Requirements |
Copy out each of the items below word for word, keeping every line as it is.

--- Start Given entries ---

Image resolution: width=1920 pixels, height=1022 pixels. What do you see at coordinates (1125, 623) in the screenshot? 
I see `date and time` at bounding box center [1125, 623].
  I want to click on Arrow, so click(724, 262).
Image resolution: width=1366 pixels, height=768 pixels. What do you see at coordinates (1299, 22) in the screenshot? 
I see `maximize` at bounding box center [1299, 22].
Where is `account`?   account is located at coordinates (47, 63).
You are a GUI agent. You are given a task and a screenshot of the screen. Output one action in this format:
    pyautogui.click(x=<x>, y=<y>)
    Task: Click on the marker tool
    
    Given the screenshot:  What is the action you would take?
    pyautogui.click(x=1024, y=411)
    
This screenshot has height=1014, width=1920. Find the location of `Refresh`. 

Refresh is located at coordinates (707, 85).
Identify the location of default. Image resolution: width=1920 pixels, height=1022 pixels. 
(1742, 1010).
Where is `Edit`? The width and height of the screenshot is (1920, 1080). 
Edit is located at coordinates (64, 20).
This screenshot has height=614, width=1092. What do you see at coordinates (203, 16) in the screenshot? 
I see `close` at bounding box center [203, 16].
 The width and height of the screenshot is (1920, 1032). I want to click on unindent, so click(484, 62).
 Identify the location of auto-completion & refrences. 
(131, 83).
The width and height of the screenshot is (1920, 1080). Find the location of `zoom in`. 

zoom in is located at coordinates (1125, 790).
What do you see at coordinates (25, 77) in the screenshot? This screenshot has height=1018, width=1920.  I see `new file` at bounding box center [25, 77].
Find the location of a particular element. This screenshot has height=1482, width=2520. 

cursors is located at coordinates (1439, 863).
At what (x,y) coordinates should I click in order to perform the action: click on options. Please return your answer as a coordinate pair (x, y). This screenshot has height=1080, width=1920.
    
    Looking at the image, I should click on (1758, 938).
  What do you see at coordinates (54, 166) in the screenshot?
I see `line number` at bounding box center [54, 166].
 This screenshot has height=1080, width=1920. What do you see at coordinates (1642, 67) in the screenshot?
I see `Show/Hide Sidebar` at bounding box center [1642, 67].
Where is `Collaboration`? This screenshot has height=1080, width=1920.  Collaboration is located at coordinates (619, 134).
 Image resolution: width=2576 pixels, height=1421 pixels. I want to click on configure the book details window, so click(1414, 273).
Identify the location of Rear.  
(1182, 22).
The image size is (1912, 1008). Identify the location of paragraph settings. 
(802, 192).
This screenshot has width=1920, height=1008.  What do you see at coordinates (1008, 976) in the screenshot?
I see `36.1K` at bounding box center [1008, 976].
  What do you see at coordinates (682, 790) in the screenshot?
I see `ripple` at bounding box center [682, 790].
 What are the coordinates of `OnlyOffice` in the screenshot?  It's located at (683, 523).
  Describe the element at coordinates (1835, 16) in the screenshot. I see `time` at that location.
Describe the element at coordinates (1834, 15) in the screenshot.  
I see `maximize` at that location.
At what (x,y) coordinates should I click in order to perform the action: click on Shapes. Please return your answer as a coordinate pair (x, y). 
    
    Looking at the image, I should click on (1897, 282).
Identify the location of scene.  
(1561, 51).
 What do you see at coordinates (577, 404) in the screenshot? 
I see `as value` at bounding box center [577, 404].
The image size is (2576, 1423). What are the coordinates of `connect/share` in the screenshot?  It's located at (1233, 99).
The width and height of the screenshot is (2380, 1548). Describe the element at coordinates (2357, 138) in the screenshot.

--- End Given entries ---

Solution for this exercise |
Image resolution: width=1920 pixels, height=1022 pixels. What do you see at coordinates (1125, 623) in the screenshot? 
I see `date and time` at bounding box center [1125, 623].
  I want to click on Arrow, so click(724, 262).
Image resolution: width=1366 pixels, height=768 pixels. What do you see at coordinates (1299, 22) in the screenshot? 
I see `maximize` at bounding box center [1299, 22].
Where is `account`?   account is located at coordinates (47, 63).
You are a GUI agent. You are given a task and a screenshot of the screen. Output one action in this format:
    pyautogui.click(x=<x>, y=<y>)
    Task: Click on the marker tool
    
    Given the screenshot:  What is the action you would take?
    pyautogui.click(x=1024, y=411)
    
This screenshot has height=1014, width=1920. Find the location of `Refresh`. 

Refresh is located at coordinates (707, 85).
Identify the location of default. Image resolution: width=1920 pixels, height=1022 pixels. 
(1742, 1010).
Where is `Edit`? The width and height of the screenshot is (1920, 1080). 
Edit is located at coordinates (64, 20).
This screenshot has height=614, width=1092. What do you see at coordinates (203, 16) in the screenshot? 
I see `close` at bounding box center [203, 16].
 The width and height of the screenshot is (1920, 1032). I want to click on unindent, so click(484, 62).
 Identify the location of auto-completion & refrences. 
(131, 83).
The width and height of the screenshot is (1920, 1080). Find the location of `zoom in`. 

zoom in is located at coordinates (1125, 790).
What do you see at coordinates (25, 77) in the screenshot? This screenshot has height=1018, width=1920.  I see `new file` at bounding box center [25, 77].
Find the location of a particular element. This screenshot has height=1482, width=2520. 

cursors is located at coordinates (1439, 863).
At what (x,y) coordinates should I click in order to perform the action: click on options. Please return your answer as a coordinate pair (x, y). This screenshot has height=1080, width=1920.
    
    Looking at the image, I should click on (1758, 938).
  What do you see at coordinates (54, 166) in the screenshot?
I see `line number` at bounding box center [54, 166].
 This screenshot has height=1080, width=1920. What do you see at coordinates (1642, 67) in the screenshot?
I see `Show/Hide Sidebar` at bounding box center [1642, 67].
Where is `Collaboration`? This screenshot has height=1080, width=1920.  Collaboration is located at coordinates (619, 134).
 Image resolution: width=2576 pixels, height=1421 pixels. I want to click on configure the book details window, so click(1414, 273).
Identify the location of Rear.  
(1182, 22).
The image size is (1912, 1008). Identify the location of paragraph settings. 
(802, 192).
This screenshot has width=1920, height=1008.  What do you see at coordinates (1008, 976) in the screenshot?
I see `36.1K` at bounding box center [1008, 976].
  What do you see at coordinates (682, 790) in the screenshot?
I see `ripple` at bounding box center [682, 790].
 What are the coordinates of `OnlyOffice` in the screenshot?  It's located at (683, 523).
  Describe the element at coordinates (1835, 16) in the screenshot. I see `time` at that location.
Describe the element at coordinates (1834, 15) in the screenshot.  
I see `maximize` at that location.
At what (x,y) coordinates should I click in order to perform the action: click on Shapes. Please return your answer as a coordinate pair (x, y). 
    
    Looking at the image, I should click on (1897, 282).
Identify the location of scene.  
(1561, 51).
 What do you see at coordinates (577, 404) in the screenshot? 
I see `as value` at bounding box center [577, 404].
The image size is (2576, 1423). What are the coordinates of `connect/share` in the screenshot?  It's located at (1233, 99).
The width and height of the screenshot is (2380, 1548). Describe the element at coordinates (2357, 138) in the screenshot.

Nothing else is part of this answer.